The sunny job creation statistics cited by the Fed and by anxious politicians eager for good sounding economic news are a complete sham. The fact is that monetary policy in the US is all about fueling the speculative urges of Wall Street, not about the economic health of Main Street. This obfuscation is especially true with respect to the oft cited figure of the creation of 3 million jobs since the recession ended. What they don’t tell you is that the majority of these jobs were part-time jobs in bars, restaurants, retail emporiums and temporary employment agencies which supply most of the factory and warehouse jobs for the likes of Microsoft, Amazon and Wal-Mart.
The recovery, such as it is, has been fueled by the massive creation of debt in the hopes that consumers will be persuaded to borrow and spend since 70 percent of US GDP is comprised of consumer spending. If instead consumers choose to pay down personal debt (debt deflation) which is the smart thing to do, the American economy will go into recession. The Federal Reserve is trying to levitate the economy by gigantic infusions of free money into the Wall Street casino in the hopes of creating another real estate bubble or a bubble of any sort really. Please give us a bubble. Any bubble! The only economic activity that Fed chief Bernanke is producing with his helicopter free money drops is speculation on Wall Street. The inflation of speculative bubbles will only lead to another bubble pricking collapse since the smart fellows at the Fed and in the government did not learn anything from the economic collapse of 2008.
The American people should not stand for another too-big-to-fail government bail-out of Wall Street. The next time that happens there may be a revolution to go along with it.
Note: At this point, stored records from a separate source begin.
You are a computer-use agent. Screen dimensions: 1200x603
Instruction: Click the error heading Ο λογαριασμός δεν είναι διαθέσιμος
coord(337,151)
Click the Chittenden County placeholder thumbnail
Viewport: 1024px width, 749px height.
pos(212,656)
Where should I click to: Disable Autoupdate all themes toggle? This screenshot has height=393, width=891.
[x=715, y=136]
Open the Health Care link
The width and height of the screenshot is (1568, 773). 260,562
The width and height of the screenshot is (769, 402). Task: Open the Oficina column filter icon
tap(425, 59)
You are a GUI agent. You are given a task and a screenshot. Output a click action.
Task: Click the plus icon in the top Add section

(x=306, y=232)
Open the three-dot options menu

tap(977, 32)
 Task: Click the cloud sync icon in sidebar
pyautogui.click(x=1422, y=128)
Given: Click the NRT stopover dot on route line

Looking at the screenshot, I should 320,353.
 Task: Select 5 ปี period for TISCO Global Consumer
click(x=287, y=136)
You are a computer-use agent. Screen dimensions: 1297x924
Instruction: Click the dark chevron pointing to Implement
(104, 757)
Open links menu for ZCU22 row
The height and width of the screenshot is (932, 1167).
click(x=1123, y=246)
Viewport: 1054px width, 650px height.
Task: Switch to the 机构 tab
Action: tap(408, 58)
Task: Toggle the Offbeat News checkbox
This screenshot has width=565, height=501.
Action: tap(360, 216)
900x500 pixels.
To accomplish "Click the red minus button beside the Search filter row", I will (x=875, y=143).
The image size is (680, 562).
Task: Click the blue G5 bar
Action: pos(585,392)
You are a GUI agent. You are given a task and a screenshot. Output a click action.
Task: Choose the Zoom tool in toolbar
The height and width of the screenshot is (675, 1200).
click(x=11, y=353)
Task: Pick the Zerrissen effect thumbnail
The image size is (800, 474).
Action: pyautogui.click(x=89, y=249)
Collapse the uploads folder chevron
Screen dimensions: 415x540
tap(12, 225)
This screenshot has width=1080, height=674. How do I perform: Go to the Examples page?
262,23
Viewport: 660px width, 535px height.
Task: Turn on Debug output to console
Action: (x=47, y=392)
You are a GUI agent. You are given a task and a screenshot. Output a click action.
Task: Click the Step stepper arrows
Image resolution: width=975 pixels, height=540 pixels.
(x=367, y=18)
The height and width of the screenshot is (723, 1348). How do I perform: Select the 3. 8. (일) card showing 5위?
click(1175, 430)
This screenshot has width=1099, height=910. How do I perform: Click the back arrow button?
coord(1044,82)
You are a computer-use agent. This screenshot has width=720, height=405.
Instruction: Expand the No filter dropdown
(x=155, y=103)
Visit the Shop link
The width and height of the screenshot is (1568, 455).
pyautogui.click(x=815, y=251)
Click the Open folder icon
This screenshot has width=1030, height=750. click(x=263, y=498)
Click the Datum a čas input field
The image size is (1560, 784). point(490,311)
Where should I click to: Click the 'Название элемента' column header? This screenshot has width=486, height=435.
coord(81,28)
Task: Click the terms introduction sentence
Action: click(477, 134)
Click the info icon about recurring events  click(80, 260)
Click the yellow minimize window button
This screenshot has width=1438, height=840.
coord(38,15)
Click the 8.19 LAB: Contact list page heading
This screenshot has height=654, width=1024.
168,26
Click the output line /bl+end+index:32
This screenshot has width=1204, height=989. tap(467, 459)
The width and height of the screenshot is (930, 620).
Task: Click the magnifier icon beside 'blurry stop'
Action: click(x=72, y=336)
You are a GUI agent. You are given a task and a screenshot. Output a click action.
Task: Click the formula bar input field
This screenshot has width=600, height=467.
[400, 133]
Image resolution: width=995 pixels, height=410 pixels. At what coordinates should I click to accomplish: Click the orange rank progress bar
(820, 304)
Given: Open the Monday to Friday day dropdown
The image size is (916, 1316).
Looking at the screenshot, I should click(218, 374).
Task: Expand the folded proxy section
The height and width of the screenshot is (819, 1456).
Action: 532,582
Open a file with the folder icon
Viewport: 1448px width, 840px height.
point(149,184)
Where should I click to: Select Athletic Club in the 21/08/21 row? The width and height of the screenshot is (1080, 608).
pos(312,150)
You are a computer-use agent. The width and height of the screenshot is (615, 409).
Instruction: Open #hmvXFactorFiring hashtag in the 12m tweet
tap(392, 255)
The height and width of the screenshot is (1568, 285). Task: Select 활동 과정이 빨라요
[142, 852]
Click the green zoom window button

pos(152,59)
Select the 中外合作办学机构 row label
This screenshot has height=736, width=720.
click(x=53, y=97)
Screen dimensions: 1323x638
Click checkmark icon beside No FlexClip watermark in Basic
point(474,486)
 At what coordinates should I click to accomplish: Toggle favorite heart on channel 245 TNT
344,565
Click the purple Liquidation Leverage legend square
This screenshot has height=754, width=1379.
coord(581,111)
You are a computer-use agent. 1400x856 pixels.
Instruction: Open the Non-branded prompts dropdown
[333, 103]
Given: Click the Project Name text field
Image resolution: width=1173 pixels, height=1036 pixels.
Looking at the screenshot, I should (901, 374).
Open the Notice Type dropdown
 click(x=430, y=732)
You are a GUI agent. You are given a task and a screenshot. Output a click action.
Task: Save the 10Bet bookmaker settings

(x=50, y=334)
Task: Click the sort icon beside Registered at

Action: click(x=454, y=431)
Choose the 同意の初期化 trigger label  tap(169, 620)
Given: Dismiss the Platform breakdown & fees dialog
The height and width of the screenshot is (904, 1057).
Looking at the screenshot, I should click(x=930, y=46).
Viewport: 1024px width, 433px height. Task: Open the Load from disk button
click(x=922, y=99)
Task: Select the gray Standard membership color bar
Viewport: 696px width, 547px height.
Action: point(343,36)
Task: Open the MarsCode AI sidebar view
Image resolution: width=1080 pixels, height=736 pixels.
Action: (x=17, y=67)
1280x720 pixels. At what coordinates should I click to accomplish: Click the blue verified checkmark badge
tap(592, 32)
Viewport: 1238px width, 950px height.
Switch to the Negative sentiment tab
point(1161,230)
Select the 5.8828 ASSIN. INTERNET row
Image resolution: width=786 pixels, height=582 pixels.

People are getting tired of the fondling of Wall Street while the people get gypped. In particular they have been gypped lately with the huge accumulation of student loan debt and the refusal to write down any homeowner mortgages while foreclosing mightily instead. What we need is not catering to the Wall Street speculative economy of the 1%, but consideration for the Main Street economy of the 99%. A recent San Diego Free Press Article about an unconditional basic income for the masses would be an antidote to the massive giveaways of free money to Wall Street.